# Records to use:
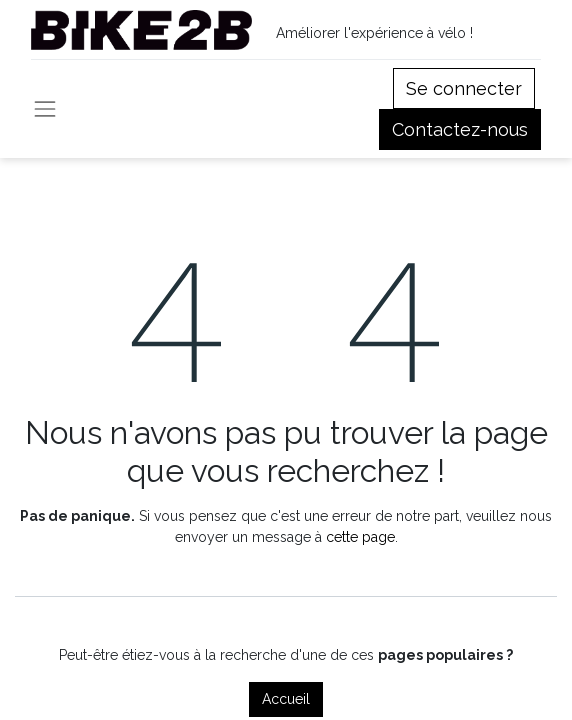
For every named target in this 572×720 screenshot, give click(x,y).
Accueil (286, 699)
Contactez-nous (460, 129)
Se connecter (464, 88)
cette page (360, 537)
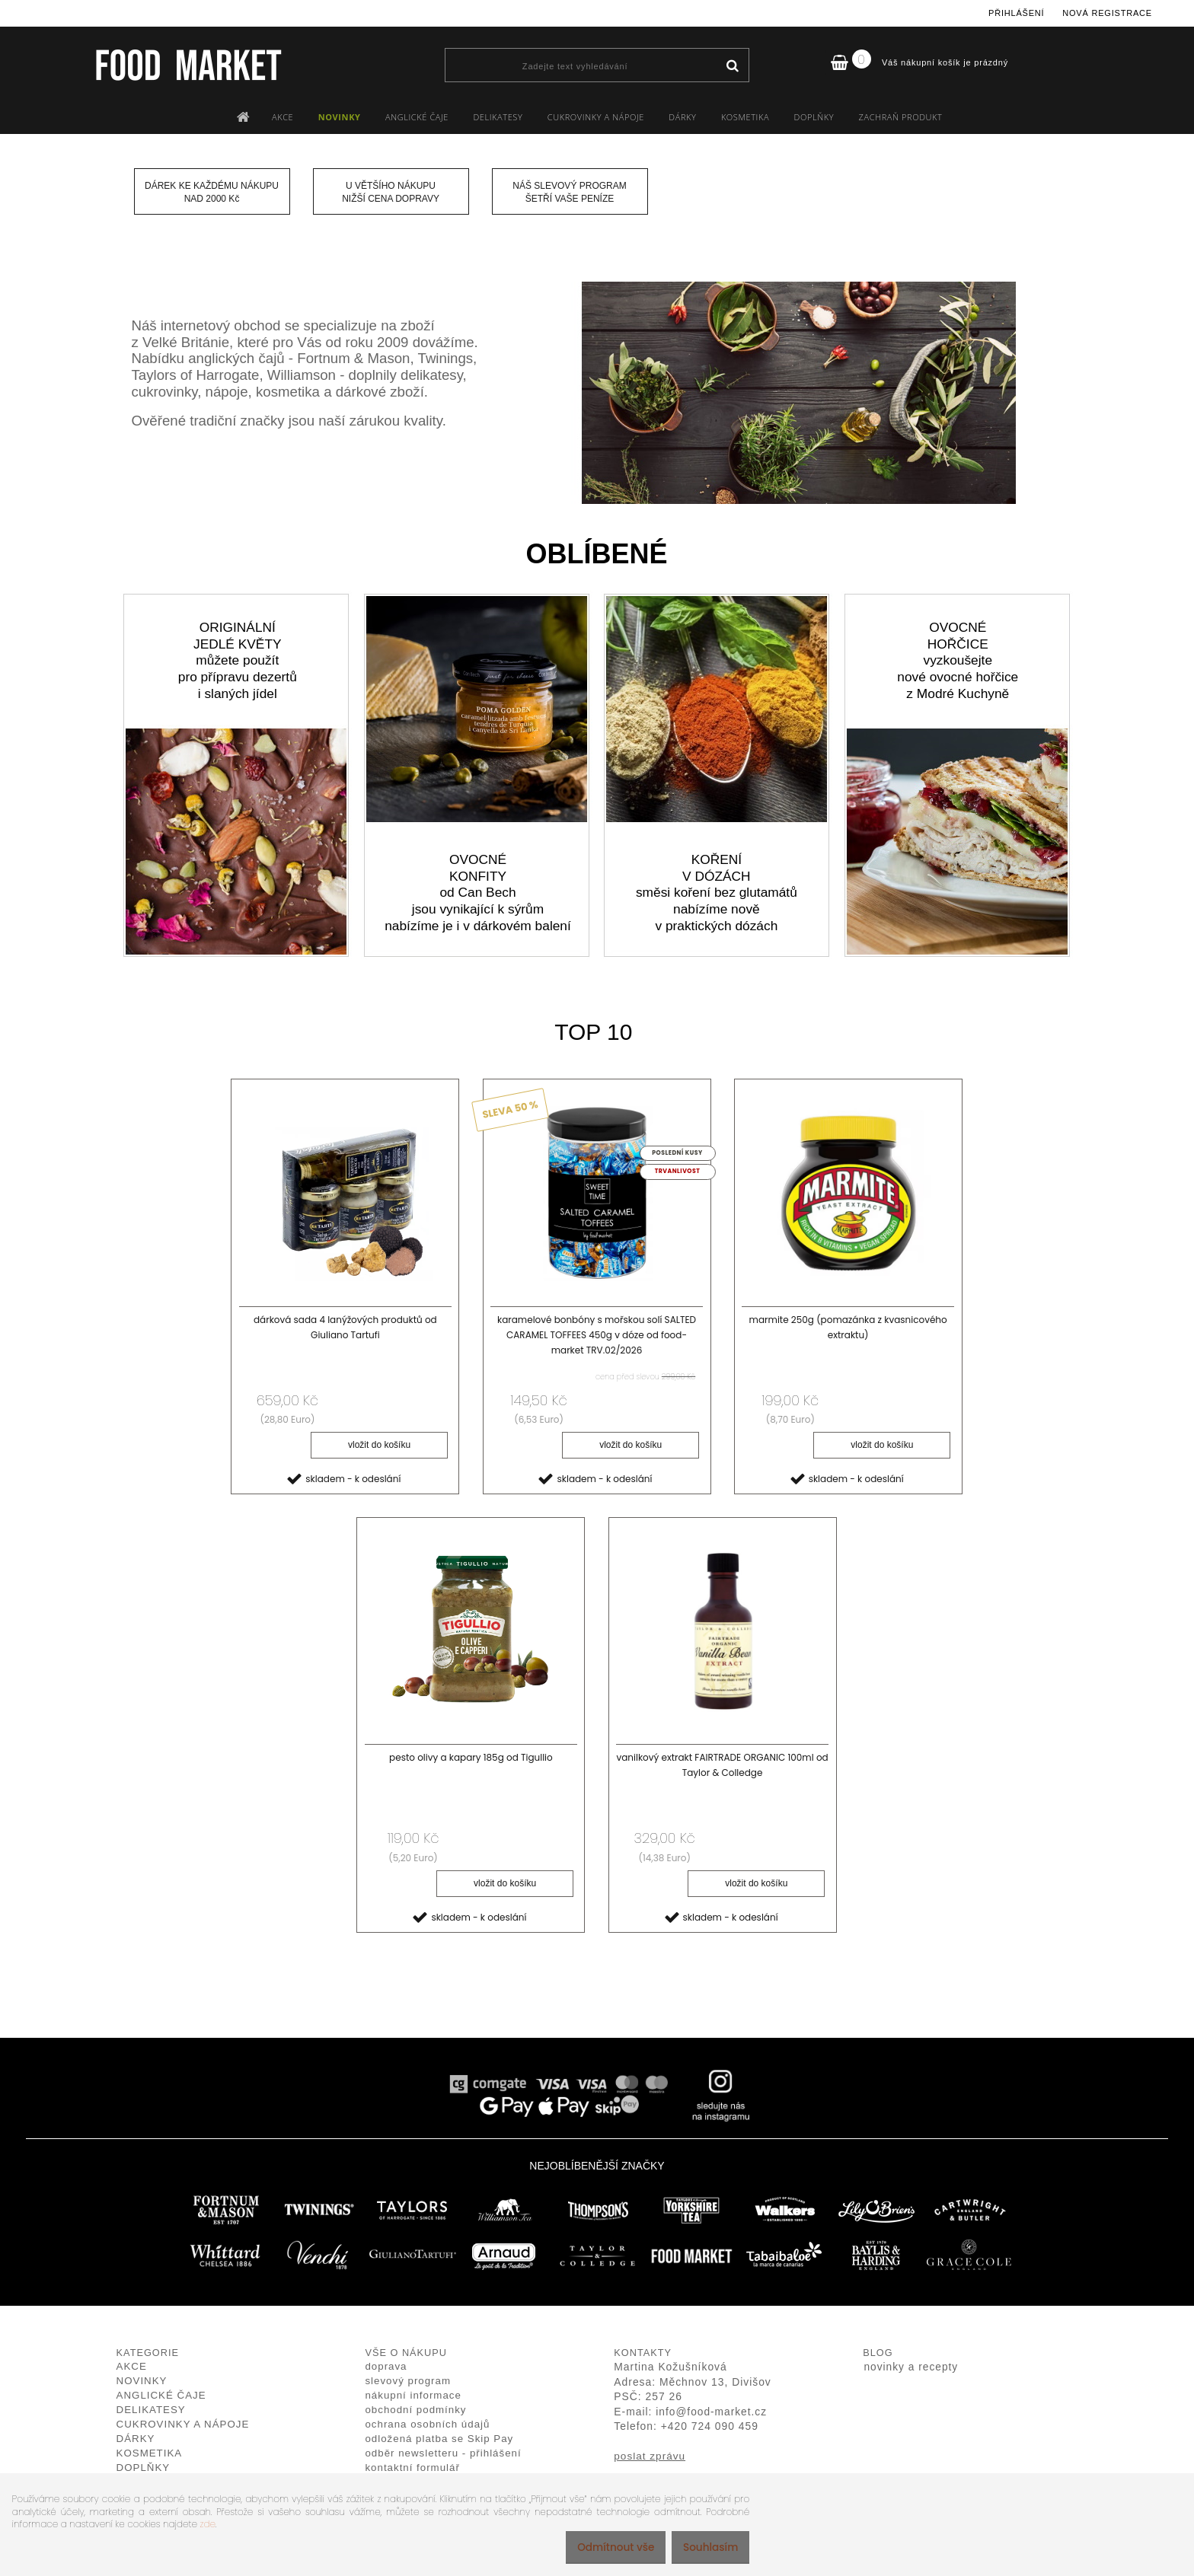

# Task statement:
Please list each line of the material above that contains the word "click", copying every such line in full.

# Answer for this exercise:
For every named target in this 572×720 screenshot, give click(x,y).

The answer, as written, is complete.